[Go to the Mountains & Sea] Bab Pendahuluan

 Di pinggiran barat Chengdu, jika mengikuti aliran sungai dari Baihuatan menuju ke hulu hingga ke Pondok Rumput Du Fu, pemandangan sepanjang jalan tampak begitu hijau dan berliku. Bagian sungai Jinjiang yang mengelilingi Chengdu ini disebut Huanhua Xi.

Selama ribuan tahun, Huanhua Xi dengan panorama indahnya telah menarik banyak penyair untuk singgah dan menggubah puisi. Pada masa Dinasti Tang, penyair wanita terkenal Xue Tao pernah tinggal di Baihuatan. Ia menggunakan air jernih dari Huanhua Xi untuk membuat kertas puisi berwarna indah, yang kemudian dikenal dengan sebutan Xue Tao Jian. Hingga kini, di tepi kanan Jinjiang masih berdiri kediamannya—Chongli Pavilion dan Poetry Tower—yang menjadi tempat wisata terkenal di Chengdu. Selain itu, di pinggiran selatan juga terdapat Kuil Zhuge Wuhou serta makam Liu Bei, tempat ziarah yang tak kalah populer.

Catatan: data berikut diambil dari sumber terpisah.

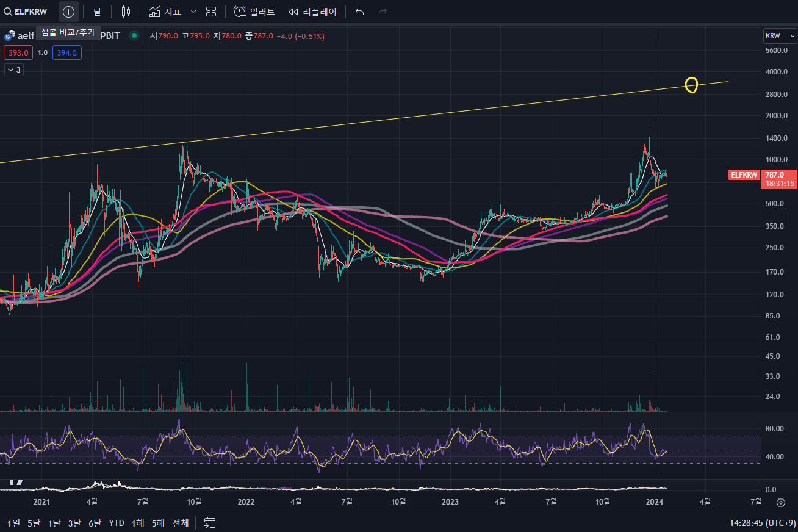Open the 날 (day) interval menu
This screenshot has width=798, height=532.
97,12
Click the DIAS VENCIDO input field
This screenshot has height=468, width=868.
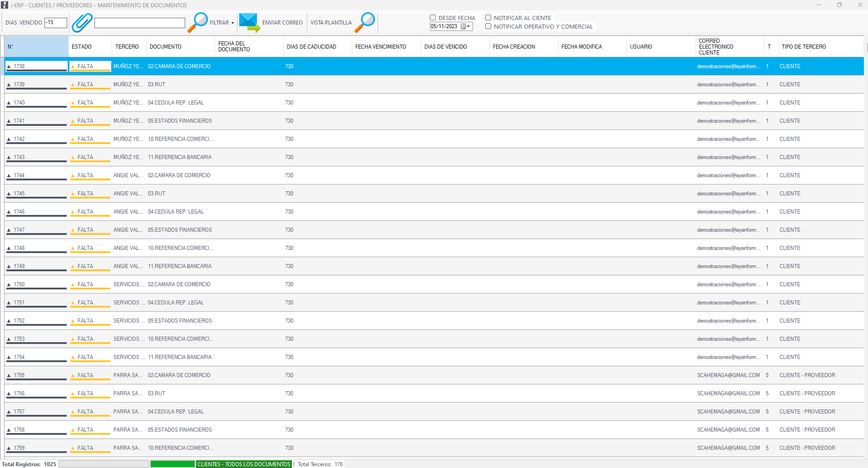56,22
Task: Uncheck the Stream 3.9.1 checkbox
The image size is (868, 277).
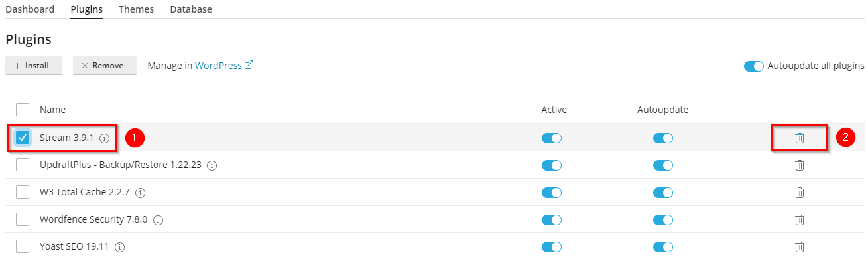Action: pos(23,138)
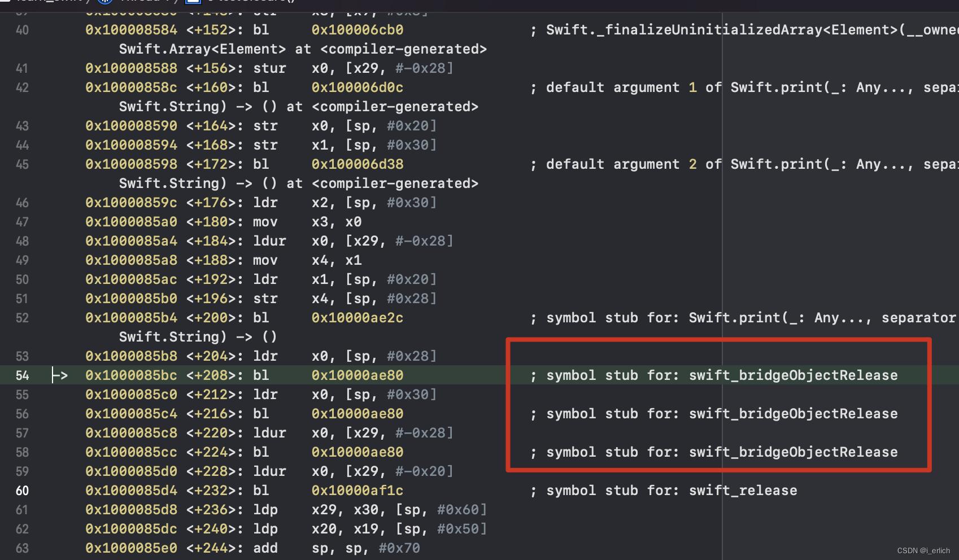Click the thread icon in the breadcrumb bar

pos(104,2)
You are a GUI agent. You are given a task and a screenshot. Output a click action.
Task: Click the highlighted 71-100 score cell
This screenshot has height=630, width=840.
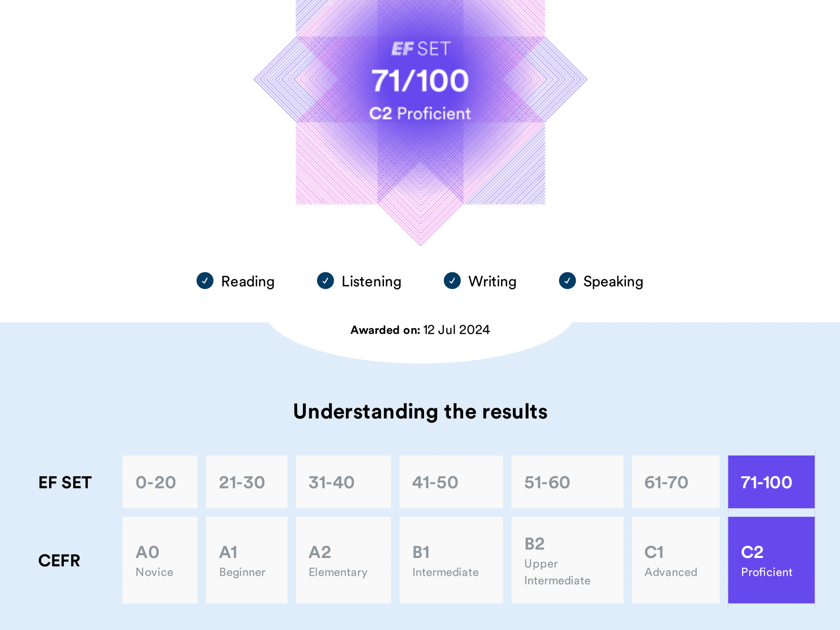coord(771,482)
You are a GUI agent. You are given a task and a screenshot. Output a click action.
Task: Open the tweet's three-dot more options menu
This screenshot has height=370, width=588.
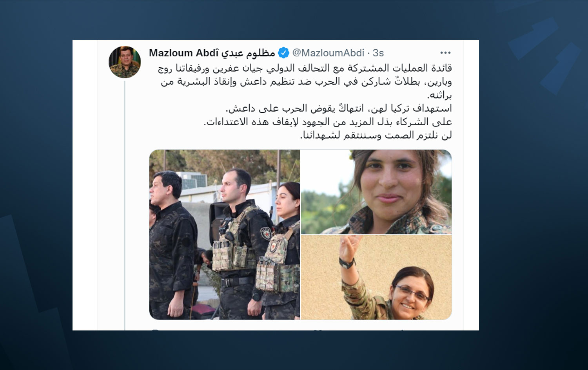point(445,52)
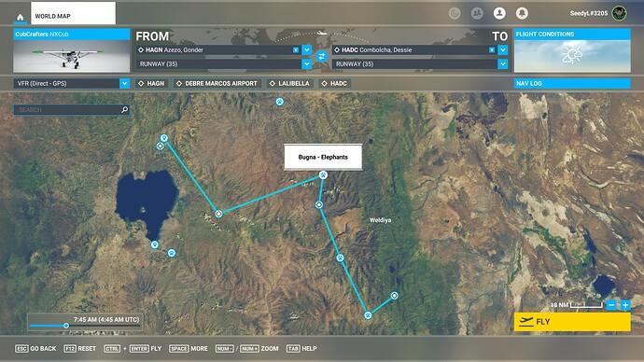Open the user profile icon

[499, 14]
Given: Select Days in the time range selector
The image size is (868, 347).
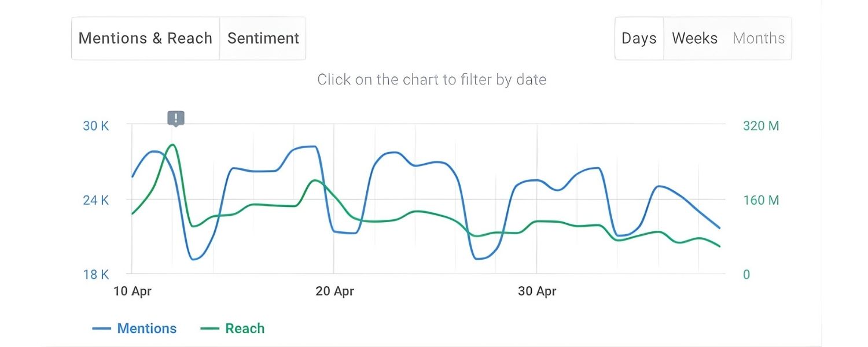Looking at the screenshot, I should click(x=639, y=38).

Du Fu pernah berperahu menyusuri Huanhua Xi dan menuliskan puisi terkenal tentang Kuil Zhuge Wuhou:

“Dimana mencari kuil sang Perdana Menteri?
Di luar Kota Jinguan, pohon cemara berderet lebat.
Rumput hijau di undakan memancarkan warna musim semi,
Burung oriol bersuara merdu dari balik dedaunan.

Tiga kali kunjungan, memikirkan strategi bagi dunia,
Dua dinasti ia bantu dengan hati seorang menteri tua.
Belum sempat meraih kemenangan perang, ia sudah wafat,
Membuat air mata para pahlawan selalu membasahi dada.”

Sebelum keluar dari Longzhong, Zhuge Liang pernah membangun pondok sederhana di Wolong Gang, dua puluh li di barat Kota Xiangyang, untuk bersembunyi dan bertapa. Generasi berikutnya yang mengaguminya kemudian mendirikan sebuah aula di Longzhong, dengan dua baris puisi Du Fu:

“Tiga kali kunjungan, memikirkan strategi bagi dunia;
Dua dinasti ia bantu dengan hati seorang menteri tua.”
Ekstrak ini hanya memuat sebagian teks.